_Page text_

Still, increasing awareness of bias and poor test design has resulted in significant improvements in our mass assessments. There is still a long way to go, but we appear headed in the right direction.
Of more concern to those involved in Public Education is the leaching of resources from classrooms by those fixated on the assessment of academic accomplishments.
First, these tests cost money. Standardized tests are, in fact, cash cows for the companies who design and grade them. Regrettably, for all this money we spend on these tests, the testing companies only tell us what we have, or have not, accomplished. A doctor does not just tell you that you are sick; he tells you how to get better. Unlike your doctor who tells you what you need to do to improve your health, the testing companies are not forthcoming about what classroom practices will facilitate improved cognitive development. What is garnered from all these millions funneled into standardized assessments?
The principal by-products remain finger pointing and blame-game scenarios.
While many teachers place their hard-earned dollars on the counter to buy such staples as pencils, papers and other supplies for their classrooms, the state mandates and funds standardized tests to the tune of millions of dollars. How many teachers, aides and counselors are sacrificed in the name of testing? How many textbooks, audio-visual supplies and computers are line item vetoed to pay for the design, administration and grading of standardized tests? Tests that in no way increase the yield of academic outcomes.
Second, testing has become a drain on the already overloaded educational calendar. We keep increasing the number of tasks our schools are to accomplish, but the number of hours in a school year has been virtually constant for over a century. Welcome to your neighborhood “Standardized Test Administration Center”!

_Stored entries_
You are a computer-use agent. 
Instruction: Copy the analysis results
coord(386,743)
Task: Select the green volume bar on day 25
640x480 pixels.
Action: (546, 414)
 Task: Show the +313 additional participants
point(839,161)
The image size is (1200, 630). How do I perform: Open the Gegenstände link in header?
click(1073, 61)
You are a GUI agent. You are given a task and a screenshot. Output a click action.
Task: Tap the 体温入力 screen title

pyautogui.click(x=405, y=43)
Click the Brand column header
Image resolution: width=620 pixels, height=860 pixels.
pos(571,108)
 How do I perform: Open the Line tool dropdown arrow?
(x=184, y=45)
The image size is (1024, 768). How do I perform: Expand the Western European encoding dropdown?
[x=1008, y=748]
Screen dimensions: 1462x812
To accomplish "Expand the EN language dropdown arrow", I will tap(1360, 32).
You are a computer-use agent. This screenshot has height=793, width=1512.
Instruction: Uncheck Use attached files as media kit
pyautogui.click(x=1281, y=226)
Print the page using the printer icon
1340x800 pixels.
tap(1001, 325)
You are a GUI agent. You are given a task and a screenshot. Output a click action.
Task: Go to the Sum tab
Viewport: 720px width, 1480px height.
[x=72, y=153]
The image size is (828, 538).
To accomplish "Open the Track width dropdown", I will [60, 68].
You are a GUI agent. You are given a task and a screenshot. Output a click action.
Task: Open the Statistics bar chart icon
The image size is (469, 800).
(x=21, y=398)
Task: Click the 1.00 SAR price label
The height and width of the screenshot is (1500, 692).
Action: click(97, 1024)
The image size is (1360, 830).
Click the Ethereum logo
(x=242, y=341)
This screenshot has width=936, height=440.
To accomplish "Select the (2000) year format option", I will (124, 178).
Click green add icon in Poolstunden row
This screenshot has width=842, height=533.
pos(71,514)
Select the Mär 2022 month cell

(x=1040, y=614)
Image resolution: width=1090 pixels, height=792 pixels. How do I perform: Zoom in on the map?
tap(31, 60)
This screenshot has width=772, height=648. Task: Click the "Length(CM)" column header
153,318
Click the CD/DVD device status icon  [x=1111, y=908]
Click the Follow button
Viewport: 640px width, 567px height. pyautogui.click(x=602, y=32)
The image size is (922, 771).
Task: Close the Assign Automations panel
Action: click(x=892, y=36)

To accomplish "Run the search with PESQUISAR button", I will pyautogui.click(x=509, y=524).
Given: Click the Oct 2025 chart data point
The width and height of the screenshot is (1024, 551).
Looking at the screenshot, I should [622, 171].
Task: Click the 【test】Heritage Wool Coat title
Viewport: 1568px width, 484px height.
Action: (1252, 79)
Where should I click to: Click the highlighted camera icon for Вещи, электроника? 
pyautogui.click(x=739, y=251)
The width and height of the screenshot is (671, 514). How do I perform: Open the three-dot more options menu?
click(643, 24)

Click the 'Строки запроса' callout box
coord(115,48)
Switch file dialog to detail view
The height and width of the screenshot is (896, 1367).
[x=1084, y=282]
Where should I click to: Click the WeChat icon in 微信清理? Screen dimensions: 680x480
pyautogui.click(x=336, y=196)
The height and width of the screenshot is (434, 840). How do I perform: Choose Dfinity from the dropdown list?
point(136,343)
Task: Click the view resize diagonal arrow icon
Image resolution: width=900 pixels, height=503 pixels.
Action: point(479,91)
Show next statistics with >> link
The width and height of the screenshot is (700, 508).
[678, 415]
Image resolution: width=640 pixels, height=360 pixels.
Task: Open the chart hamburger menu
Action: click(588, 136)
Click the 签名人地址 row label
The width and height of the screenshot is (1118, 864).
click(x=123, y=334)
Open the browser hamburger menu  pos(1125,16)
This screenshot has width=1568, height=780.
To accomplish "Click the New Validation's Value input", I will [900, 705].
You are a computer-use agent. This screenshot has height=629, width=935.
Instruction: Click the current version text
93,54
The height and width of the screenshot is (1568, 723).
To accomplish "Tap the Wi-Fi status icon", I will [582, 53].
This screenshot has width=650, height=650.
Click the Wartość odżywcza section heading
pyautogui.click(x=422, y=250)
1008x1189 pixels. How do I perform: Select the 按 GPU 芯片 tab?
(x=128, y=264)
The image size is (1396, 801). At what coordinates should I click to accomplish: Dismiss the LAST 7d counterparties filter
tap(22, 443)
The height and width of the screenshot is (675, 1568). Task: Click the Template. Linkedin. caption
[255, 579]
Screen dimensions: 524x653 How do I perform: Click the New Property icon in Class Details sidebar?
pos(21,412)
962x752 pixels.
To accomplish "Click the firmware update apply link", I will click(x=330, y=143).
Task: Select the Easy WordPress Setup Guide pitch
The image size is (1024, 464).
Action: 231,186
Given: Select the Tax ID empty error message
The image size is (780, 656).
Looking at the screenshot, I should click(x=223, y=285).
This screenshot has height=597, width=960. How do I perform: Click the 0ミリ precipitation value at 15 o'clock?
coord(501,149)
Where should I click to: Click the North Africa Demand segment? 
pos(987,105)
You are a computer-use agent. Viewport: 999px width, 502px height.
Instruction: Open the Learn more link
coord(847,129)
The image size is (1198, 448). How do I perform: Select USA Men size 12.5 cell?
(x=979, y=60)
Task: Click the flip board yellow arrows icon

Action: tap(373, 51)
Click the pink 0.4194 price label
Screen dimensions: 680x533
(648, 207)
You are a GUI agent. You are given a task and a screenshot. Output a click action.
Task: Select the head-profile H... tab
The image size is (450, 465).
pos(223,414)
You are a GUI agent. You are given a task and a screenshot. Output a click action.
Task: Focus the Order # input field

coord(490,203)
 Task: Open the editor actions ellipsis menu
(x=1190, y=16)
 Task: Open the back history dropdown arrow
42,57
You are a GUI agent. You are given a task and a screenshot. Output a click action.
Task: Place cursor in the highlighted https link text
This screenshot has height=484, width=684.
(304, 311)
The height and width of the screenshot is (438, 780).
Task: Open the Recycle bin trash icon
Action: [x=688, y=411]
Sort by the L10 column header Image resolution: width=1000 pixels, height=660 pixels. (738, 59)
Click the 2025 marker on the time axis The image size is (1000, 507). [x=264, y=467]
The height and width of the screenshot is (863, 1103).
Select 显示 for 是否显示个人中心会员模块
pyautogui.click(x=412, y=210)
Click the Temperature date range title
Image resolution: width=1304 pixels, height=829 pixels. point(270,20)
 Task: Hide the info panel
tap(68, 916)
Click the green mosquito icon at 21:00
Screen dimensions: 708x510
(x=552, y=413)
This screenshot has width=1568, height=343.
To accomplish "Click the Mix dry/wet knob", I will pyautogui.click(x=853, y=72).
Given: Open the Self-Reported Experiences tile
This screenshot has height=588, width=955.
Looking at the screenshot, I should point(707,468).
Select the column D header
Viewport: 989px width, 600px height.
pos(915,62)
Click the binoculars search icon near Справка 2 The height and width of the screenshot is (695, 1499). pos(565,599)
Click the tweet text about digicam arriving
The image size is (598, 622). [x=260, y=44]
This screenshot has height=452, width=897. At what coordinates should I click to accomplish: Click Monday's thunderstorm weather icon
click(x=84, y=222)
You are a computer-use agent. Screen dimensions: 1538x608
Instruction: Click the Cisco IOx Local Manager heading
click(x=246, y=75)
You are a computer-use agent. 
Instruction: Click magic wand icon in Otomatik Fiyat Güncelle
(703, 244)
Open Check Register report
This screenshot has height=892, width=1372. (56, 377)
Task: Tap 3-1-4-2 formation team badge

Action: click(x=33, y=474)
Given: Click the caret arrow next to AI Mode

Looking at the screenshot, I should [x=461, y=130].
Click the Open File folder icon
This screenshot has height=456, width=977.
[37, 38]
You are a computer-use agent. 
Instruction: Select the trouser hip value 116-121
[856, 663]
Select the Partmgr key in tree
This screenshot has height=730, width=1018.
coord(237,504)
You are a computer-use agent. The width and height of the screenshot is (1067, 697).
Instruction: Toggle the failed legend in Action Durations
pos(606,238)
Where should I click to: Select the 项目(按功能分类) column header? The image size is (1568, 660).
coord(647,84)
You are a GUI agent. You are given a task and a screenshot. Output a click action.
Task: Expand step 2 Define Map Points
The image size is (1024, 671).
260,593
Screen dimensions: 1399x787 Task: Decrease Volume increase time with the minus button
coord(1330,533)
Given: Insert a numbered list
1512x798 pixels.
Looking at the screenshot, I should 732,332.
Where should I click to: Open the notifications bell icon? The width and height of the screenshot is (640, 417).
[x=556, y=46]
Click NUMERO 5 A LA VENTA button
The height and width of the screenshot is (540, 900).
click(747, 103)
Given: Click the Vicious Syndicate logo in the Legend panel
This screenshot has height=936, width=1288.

_Directions_
1. According to the passage on standardized testing, for how long has the number of hours in a school year stayed virtually constant?
2. Write a continuation of the passage on standardized testing, starting right after its final sentence.

_Answers provided_
1. For over a century.

2.
While teachers contribute countless hours beyond the “contractual” day just to keep things running, they see their instructional program disrupted for days, and sometimes weeks, as they themselves become over-qualified test proctors instead of just underpaid teachers. Students and teachers, alike, are caught up in innumerable sessions of re-teaching concepts because for days-on-end half the class is somewhere else taking some mandated test. Over-testing has an irrevocably deleterious effect on the instructional program.
Let the Maryland State Department of Education go get the funds to bring in children and test them on as many Saturdays as they wish, but no more instructional time should be sacrificed on the altar of standardized assessments.
Our children do not need to be tested ad nauseum. Students need every instructional minute that can be squeezed into a calendar.
Teachers do not need the results of “standardized” tests to write a prescription that will improve academic achievement. Educators need to assess learning in the classroom day-to-day , perhaps even a minute-by-minute. That may not be possible when three dozen “clients” are in the room.
Children need to interact with an energetic and committed teacher for more than 1.5 minutes per hour of instructional time. Children need instruction delivered in adequately resourced classrooms with adequate resources without the risk of becoming anonymous souls lost in the crowd. It is high time to return resources to the classroom instead of enriching for-profit educational testing companies.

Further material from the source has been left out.